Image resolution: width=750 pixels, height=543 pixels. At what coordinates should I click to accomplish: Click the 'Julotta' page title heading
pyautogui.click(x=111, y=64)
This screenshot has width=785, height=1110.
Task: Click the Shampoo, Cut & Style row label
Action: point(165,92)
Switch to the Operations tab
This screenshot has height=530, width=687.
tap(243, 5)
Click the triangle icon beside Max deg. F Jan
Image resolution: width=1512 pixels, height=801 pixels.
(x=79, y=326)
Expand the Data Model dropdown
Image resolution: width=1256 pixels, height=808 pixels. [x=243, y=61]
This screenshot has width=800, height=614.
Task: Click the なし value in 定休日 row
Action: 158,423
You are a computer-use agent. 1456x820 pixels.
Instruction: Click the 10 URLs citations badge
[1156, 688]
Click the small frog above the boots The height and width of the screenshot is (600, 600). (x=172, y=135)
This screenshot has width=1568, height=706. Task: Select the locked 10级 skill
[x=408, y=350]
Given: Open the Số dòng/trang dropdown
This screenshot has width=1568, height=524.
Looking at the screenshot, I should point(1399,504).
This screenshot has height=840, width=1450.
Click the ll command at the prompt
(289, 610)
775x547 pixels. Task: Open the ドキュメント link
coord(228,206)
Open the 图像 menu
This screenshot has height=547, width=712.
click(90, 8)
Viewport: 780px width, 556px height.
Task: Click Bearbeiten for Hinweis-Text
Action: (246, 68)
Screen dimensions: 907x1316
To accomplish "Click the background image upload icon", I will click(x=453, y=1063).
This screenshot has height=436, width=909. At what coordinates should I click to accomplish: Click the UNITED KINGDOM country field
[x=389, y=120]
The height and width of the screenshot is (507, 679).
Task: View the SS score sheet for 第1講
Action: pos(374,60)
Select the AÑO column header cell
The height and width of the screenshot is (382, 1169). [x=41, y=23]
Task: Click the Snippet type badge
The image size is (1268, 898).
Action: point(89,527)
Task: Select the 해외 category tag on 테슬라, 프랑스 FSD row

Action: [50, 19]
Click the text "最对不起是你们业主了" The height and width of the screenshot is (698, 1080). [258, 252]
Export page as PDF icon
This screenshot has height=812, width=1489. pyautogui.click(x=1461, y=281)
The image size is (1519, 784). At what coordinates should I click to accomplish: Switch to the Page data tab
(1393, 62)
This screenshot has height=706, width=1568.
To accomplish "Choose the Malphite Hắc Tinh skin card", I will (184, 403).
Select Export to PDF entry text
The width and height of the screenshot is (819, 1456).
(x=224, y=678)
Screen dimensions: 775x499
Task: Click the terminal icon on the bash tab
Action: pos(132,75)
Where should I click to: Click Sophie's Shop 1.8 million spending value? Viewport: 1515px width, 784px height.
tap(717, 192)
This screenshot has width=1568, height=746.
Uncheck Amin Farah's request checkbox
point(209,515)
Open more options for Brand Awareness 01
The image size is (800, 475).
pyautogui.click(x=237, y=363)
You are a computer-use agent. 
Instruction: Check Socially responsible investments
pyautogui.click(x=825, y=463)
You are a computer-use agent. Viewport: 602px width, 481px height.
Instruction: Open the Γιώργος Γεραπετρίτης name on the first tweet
◇ ◇ ◇ ◇
Brief: Lines with "agent": copy every one of them from the listing above.

Solution:
You are a computer-use agent. 1456x820 pixels.
You are a computer-use agent. 
You are a computer-use agent. Viewport: 602px width, 481px height.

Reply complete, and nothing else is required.